There are four ingredients that I see as key to Alibaba’s successful climb to the top of the Chinese online retail business.
  1.  Enter a growth market early and mold it to your strengths: In 1999, when Alibaba was founded, online retailing in China was in its infancy. While the largest U.S. online players (Amazon, eBay, etc.) either ignored or mishandled the market, Alibaba not only adapted to Chinese conditions but played a key role in the evolution and growth of the Chinese e-commerce market, as China has become the second-largest online market in the world. One key difference between the Chinese e-tailing market and U.S. online retail is that the former has historically been much more dependent on online marketplaces (as opposed to retailer-based online sites), largely because of Alibaba’s influence.

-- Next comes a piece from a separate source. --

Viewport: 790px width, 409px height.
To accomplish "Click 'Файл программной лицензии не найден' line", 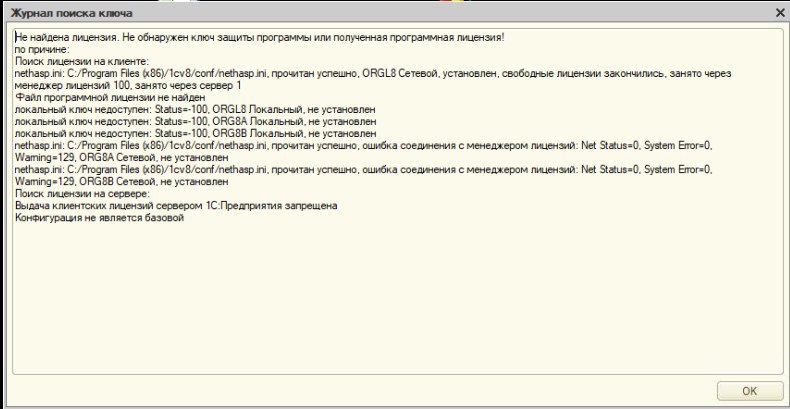I will click(x=110, y=97).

  2.  Differentiate and dominate: The story of how Alibaba beat eBay and Amazon is grist for strategic storytellers, but at its core, there are three reasons why Alibaba won (and eBay lost). The first is economic. By charging no transactions fees initially and depending entirely on modest advertising charges, Alibaba made itself a bargain to retailers, relative to competitors. The second is that Alibaba molded its offerings to Chinese culture and consumer behavior. The Economist’s characterization of Taobao as an online bazaar is apt, since the site is set up for online haggling between buyers and sellers. Third, the site is also attuned to the fact that the Chinese retail market is splintered, with thousands of small and midsized retailers who lack visibility, credibility, and payment-processing skills online, and Taobao offers all of those. The visibility comes from the traffic on the site; the credibility from Alibaba’s system of independent verification, paid for by sellers; and payment processing from Alipay. In 2013 about 75 percent of all online retail business in China was routed through one of Alibaba’s sites.
  3.  Don’t be greedy: While most online retail transactions in China go through Alibaba sites, the slice that Alibaba keeps for itself is very small. For Taobao in particular, revenues are just advertising charges paid by retailers to list on the site, a very small portion of the total transaction value. In Tmall, Alibaba does get a larger slice of the transaction revenues, because it charges a transaction fee, but it is still only 0.5 percent to 1.5 percent of revenues. While this small share may seem like a negative, it has proved to be one of Alibaba’s competitive advantages, since it has made it difficult for competitors to undercut Alibaba and offer better deals to customers and retailers.
  4.  Avoid pretense: Alibaba seems to generate these revenues with little effort (and marketing costs), and since the company does not aspire to be a technological innovator, its R&D and development costs are negligible. These factors result in the company’s most impressive statistic: in 2013 it had a pretax operating margin of almost 50 percent and a net profit margin of close to 40 percent, high by any standards.
In my story line for Alibaba at the time of their IPO in 2014, I see them continuing on the same path, with a dominant market share of the Chinese market and high profit margins. At the same time, I see their strengths in the Chinese market as potential weaknesses if they try to move into other markets, and consequently will value them as a Chinese online retail giant rather than as a global player. In chapter 7 I will consider Alibaba as a global player in an alternative narrative.
Conclusion
A good business story is simple, credible, and persuasive. Telling one, though, requires that you understand both the business and the market in which it operates. That requires not only collecting data about both but using the tools developed in chapter 5 to convert that data into information. The key to this process, though, is realizing that the data will not tell the story. You are the storyteller, and that means you have to be willing to make judgments, which though based on data and information, are still judgments. You can and will be wrong, but that is not a reflection of your weaknesses but a consequence of uncertainty.
If you are listening to stories told by those who seek your approval or your money, you have to replicate what storytellers do in terms of homework (understanding the business, market, and competition) and use that knowledge to find the weakest links. Ultimately, if you decide to invest in a business based upon a story, you have to make it your story, thus erasing the line between storytellers and listeners.